Местным и студентам из ЕС проще. Учеба для них бесплатная, а доходы у них примерно такие же, как у меня, но 6000 крон из них платит государство, и лишь 5000–6000 они зарабатывают сами. То есть это трудоустройство только на 10 часов в неделю — это условие для получения стипендии. С арендой тоже ситуация лучше: если ты родился в Дании, то можешь встать в очередь на социальное жилье и потом снимать его за 3000 крон. Приезжие отдают 8000–9 000 или, как я, селятся с кем-то и делят расходы. Иногда за подписку на социальные квартиры платят бабушки и дедушки, чтобы внуки к совершеннолетию уже получили доступ. Моя знакомая говорила, что такой подарок показался ей сначала очень скучным, но в 18 она оценила его по достоинству.
Что меня ждет в будущем
Мне осталось учиться еще чуть больше года, по окончании университета я буду официально квалифицирована делать то, чем и так занималась последние лет 10, — e-commerce, мне интереснее всего user experience и accessibility. Сейчас планирую начать подаваться на студенческие работы — это такая особая категория занятости на 15–20 часов в неделю, гибкая по графику и часто являющаяся ступенькой в компанию по окончании учебы. Физическая работа, которая у меня сейчас, дается очень тяжело. Отчасти из-за болезни — при нагрузке тяжело держать ровный сахар в крови. Я всегда работала головой, и мне хочется вернуться к такой деятельности.
Загруженность по учебе и усталость от работы мешают сосредоточиться на поиске более подходящей вакансии. Стараюсь разорвать этот круг. Помогает справиться осознание, что самое тяжелое уже позади, я не влипла в неподходящие мне отношения, не родила детей — с ними выживать было бы намного тяжелее. У меня появился поддерживающий партнер, есть небольшой круг друзей.
Я стараюсь собирать их хотя бы раз в месяц для игры в настолки, ходить на концерты и лекции (если подаешь заявку как волонтер, то нужно несколько часов поработать, а потом можно посетить концерт или конференцию). На волонтерство сейчас совсем нет времени, но хотелось бы к этому тоже вернуться. Если я найду квалифицированную работу после окончания университета, то за два-три года смогу вернуть потраченные на учебу деньги и задуматься о собственном жилье тут. Ожидаемая зарплата на офисной должности — 30 тысяч на руки (около 333 тысяч рублей). А если ты хороший специалист или руководитель небольшого отдела, то ближе к 60 000 (665 тысяч).

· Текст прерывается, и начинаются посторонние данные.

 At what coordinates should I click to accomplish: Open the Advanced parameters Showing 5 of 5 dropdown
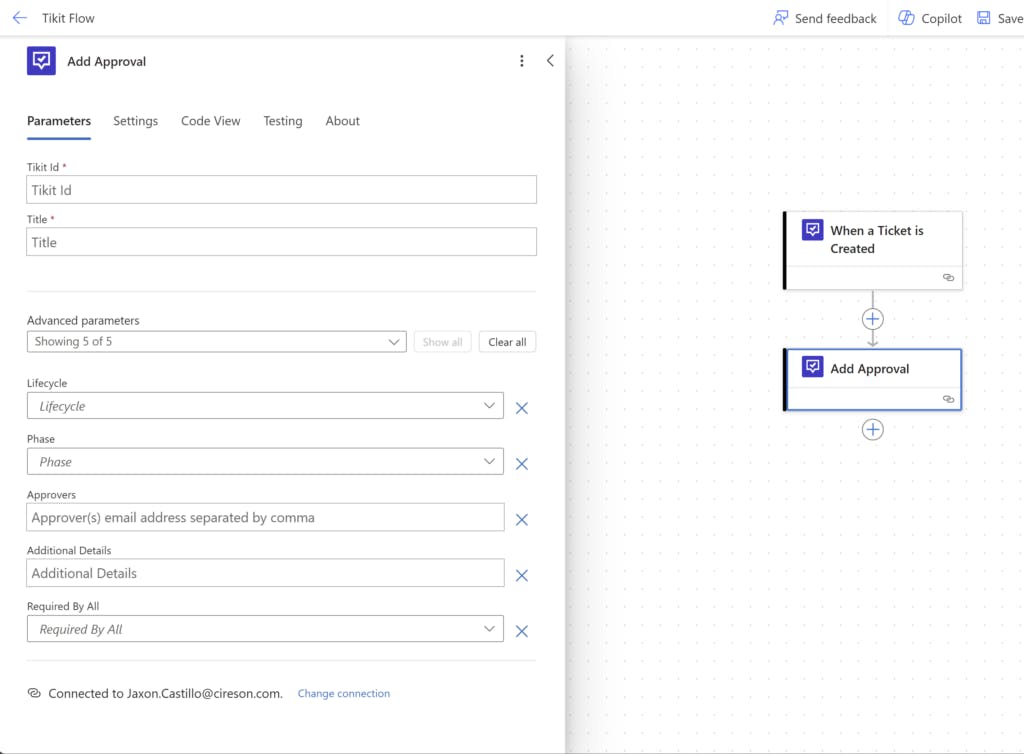tap(216, 342)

Мне нравится, что здесь я со своим мировоззрением нормальная, а не чудачка, как в России, где многие знакомые откровенно не понимали, что такого в расизме, гомофобии и сексизме. Здесь общественный климат, конечно, намного больше мне подходит.
Например, в Москве я вешала над рабочим столом феминистские плакаты на 8 Марта и указывала на них каждому, кто только начинал про «будьте милыми и красивыми», и железным голосом поясняла, что этот день не про милых девочек, а про женские права.

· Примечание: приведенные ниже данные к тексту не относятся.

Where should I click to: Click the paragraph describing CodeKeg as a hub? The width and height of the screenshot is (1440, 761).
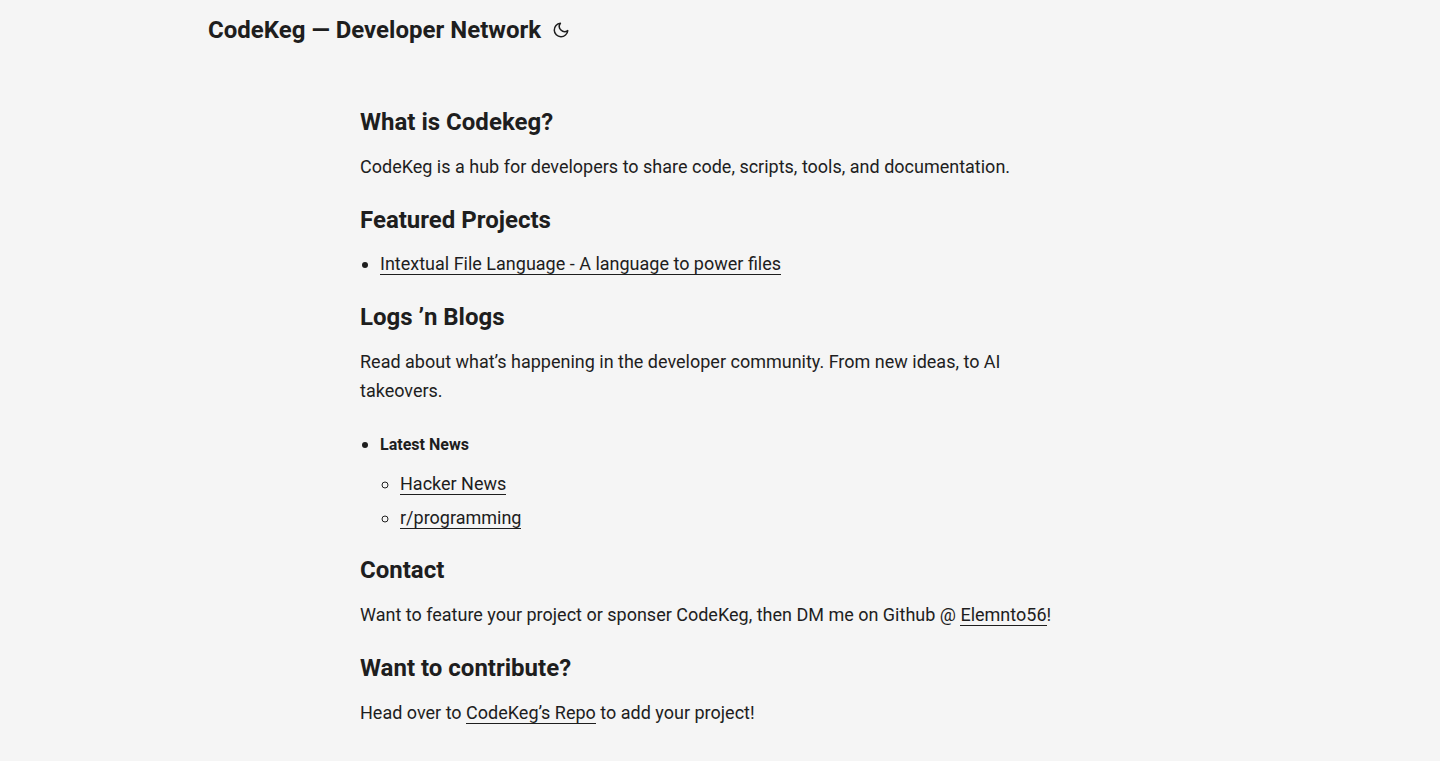coord(685,167)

В Москве мне говорили, что надо бы похудеть, и фэтшейминг был постоянным фоном. Здесь всем всё равно, и люди разного размера живут с гораздо меньшим уровнем давления общества. И мои 100+ килограммов любимы, плавают, ездят на велике и радуются жизни.

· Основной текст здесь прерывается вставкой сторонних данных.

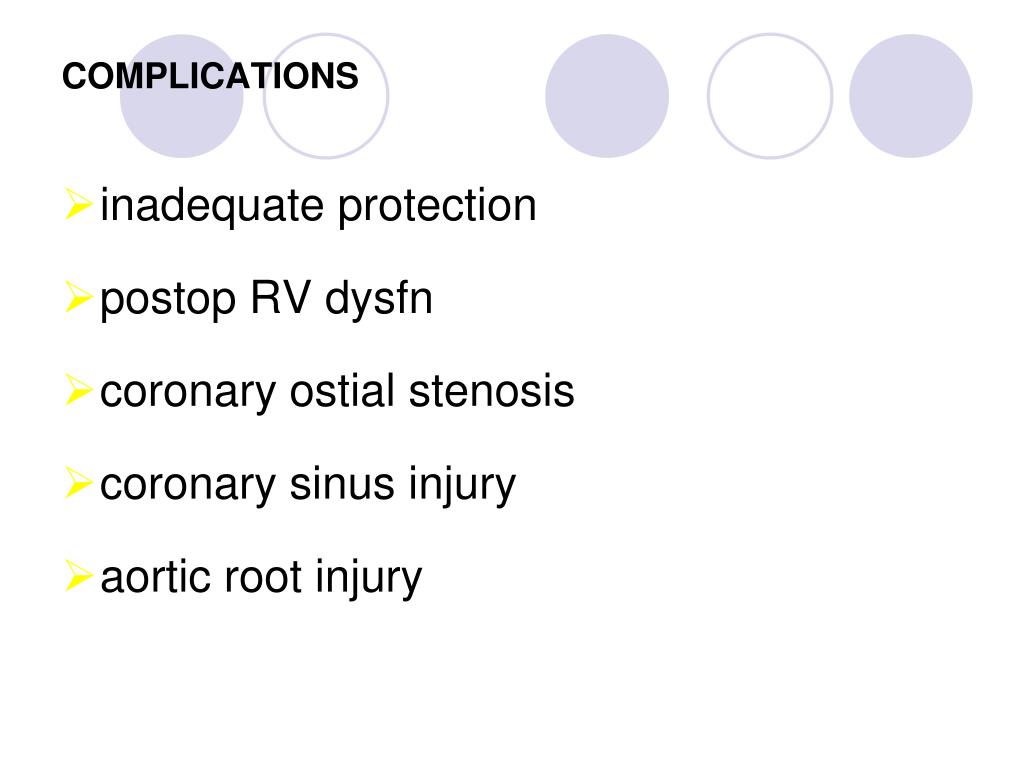
Task: Select the 'coronary sinus injury' text line
Action: [x=308, y=486]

В Москве всем было дело до моей матки: при приеме на работу надо было уверить, что я не собираюсь иметь детей. Здесь такой вопрос в принципе нельзя задавать на собеседовании. В Москве я скрывала от работодателей, что у меня диабет. Никто не хочет рисковать, тебе просто отказывают: «Нам не нужны проблемы». Здесь недопустима дискриминация по такому поводу. В России мне было намного труднее найти партнера — вон, согласилась на того, кто хотя бы не считал меня бракованной из-за болезни. Я постоянно жила, ощетинившись, готовая защищать себя, свое мнение, своих друзей и свое видение мира. Здесь на меня не нападают.